(DATA SUPPLIED begins)

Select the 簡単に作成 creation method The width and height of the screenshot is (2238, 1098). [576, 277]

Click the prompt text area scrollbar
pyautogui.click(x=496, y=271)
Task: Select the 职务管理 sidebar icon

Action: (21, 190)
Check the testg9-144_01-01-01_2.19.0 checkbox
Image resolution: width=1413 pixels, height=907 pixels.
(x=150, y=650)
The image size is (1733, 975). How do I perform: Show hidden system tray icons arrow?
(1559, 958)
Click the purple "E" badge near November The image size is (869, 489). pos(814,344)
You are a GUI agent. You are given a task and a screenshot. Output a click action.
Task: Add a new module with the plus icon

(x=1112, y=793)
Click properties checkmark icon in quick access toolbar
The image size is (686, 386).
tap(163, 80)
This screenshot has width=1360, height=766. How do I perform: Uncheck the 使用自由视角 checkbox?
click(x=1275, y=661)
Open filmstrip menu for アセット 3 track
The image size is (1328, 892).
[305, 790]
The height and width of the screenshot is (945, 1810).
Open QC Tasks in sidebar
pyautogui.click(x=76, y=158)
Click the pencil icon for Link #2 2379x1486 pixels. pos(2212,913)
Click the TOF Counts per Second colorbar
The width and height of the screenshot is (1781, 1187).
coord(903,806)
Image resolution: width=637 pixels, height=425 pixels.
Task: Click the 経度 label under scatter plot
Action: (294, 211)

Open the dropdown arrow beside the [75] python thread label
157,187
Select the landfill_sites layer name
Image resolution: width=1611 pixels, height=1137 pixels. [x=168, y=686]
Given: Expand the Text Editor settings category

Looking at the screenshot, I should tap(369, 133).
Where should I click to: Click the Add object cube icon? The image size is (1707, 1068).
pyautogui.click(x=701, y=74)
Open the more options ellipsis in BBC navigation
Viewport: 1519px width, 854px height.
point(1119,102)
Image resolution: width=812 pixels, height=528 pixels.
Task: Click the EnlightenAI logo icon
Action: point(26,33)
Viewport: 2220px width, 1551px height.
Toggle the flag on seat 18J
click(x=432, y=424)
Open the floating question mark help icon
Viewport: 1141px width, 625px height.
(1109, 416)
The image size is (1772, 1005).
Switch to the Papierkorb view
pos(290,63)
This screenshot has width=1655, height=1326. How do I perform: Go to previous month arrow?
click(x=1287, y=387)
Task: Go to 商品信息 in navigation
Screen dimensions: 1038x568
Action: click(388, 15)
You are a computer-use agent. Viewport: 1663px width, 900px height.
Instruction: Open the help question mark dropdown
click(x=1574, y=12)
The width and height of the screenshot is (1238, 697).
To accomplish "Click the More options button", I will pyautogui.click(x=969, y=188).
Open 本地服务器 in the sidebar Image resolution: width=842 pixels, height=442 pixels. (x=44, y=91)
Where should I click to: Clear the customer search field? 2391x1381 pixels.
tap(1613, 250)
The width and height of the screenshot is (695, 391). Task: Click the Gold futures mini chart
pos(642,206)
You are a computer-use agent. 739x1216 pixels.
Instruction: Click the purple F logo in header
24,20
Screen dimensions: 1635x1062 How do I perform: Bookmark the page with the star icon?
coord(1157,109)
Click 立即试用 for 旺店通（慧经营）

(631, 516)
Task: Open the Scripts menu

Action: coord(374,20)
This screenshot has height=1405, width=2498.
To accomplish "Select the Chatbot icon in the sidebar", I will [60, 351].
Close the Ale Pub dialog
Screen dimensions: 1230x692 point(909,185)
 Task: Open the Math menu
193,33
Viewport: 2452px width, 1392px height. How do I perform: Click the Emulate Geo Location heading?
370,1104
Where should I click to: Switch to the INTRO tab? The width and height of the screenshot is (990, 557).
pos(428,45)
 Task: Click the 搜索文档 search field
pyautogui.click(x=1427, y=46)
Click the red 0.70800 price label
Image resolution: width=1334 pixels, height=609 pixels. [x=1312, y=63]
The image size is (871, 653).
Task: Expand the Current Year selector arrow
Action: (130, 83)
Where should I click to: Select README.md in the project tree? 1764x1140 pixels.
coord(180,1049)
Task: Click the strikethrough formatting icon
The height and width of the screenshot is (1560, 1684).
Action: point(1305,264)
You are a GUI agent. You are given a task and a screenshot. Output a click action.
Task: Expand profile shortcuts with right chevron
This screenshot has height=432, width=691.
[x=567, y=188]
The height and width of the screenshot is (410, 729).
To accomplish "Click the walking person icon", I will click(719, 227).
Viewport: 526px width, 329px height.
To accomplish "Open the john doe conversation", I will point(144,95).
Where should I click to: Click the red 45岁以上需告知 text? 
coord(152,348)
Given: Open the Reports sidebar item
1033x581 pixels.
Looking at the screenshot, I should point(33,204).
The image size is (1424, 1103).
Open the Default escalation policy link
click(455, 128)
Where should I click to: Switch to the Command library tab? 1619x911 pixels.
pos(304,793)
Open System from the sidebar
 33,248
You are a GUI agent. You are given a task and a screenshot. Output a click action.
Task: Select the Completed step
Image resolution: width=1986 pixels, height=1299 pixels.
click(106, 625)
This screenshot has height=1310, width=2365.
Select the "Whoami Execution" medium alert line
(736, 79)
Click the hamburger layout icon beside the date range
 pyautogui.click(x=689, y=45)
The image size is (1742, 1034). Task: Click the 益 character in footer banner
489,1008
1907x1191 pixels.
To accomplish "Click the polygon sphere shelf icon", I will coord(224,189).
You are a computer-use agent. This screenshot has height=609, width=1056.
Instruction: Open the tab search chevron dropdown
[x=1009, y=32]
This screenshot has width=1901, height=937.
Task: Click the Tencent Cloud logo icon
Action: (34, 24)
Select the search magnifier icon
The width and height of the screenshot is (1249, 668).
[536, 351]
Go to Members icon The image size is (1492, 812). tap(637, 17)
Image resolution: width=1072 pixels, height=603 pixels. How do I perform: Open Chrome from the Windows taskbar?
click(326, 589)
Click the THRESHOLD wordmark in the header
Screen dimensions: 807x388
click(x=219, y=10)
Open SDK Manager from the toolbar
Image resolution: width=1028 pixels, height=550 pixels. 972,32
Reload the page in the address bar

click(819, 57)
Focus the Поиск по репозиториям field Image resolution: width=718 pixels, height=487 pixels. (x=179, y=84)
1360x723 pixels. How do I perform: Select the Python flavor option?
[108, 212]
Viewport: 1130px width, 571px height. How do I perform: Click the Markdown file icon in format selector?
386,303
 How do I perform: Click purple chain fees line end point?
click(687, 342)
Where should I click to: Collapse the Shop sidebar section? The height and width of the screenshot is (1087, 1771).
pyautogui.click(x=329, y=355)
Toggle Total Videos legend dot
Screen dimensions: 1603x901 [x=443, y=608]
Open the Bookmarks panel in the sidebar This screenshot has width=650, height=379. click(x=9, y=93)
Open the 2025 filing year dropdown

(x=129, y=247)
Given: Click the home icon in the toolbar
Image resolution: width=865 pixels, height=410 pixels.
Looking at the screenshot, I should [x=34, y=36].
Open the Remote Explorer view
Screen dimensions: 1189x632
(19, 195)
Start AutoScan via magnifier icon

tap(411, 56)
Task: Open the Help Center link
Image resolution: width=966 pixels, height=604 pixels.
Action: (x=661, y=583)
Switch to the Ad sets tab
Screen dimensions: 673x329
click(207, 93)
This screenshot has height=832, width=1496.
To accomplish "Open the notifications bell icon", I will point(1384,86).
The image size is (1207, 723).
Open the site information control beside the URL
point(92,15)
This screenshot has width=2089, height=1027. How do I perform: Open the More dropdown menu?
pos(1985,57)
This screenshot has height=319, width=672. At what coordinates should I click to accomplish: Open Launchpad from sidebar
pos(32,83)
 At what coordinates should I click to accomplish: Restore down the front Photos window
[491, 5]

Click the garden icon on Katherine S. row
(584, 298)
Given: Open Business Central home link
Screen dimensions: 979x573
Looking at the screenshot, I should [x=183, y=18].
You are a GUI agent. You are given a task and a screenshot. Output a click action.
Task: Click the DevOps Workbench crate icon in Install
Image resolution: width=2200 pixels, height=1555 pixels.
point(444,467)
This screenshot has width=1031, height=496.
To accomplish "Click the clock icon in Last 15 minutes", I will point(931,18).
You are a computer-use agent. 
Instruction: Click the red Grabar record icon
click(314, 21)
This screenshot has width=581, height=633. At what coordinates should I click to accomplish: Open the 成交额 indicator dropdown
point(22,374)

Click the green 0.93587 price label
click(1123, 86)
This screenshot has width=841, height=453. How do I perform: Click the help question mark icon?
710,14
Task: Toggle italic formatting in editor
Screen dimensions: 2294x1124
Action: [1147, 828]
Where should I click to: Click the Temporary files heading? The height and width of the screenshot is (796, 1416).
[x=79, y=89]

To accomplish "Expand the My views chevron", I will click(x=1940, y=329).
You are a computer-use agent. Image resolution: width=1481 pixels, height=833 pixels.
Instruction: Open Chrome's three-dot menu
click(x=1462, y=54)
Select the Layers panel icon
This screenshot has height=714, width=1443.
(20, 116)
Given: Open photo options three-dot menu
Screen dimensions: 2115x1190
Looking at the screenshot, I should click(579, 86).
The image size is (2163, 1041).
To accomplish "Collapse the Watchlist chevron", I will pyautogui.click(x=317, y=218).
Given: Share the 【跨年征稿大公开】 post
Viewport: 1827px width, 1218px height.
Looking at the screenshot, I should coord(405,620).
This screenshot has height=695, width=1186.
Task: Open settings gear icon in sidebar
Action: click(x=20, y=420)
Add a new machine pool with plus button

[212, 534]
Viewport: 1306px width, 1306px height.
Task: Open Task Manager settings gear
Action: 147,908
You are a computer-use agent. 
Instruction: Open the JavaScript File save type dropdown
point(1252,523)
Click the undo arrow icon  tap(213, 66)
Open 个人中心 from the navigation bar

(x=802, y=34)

(DATA SUPPLIED ends)

== TASK ==
Transcribe the records above from the line holding "You are a computer-use agent. Image" down to the line holding "Given: Share the 【跨年征稿大公开】 post", inclusive, without adding anything.

== TASK OUTPUT ==
You are a computer-use agent. Image resolution: width=1481 pixels, height=833 pixels.
Instruction: Open Chrome's three-dot menu
click(x=1462, y=54)
Select the Layers panel icon
This screenshot has height=714, width=1443.
(20, 116)
Given: Open photo options three-dot menu
Screen dimensions: 2115x1190
Looking at the screenshot, I should click(579, 86).
The image size is (2163, 1041).
To accomplish "Collapse the Watchlist chevron", I will pyautogui.click(x=317, y=218).
Given: Share the 【跨年征稿大公开】 post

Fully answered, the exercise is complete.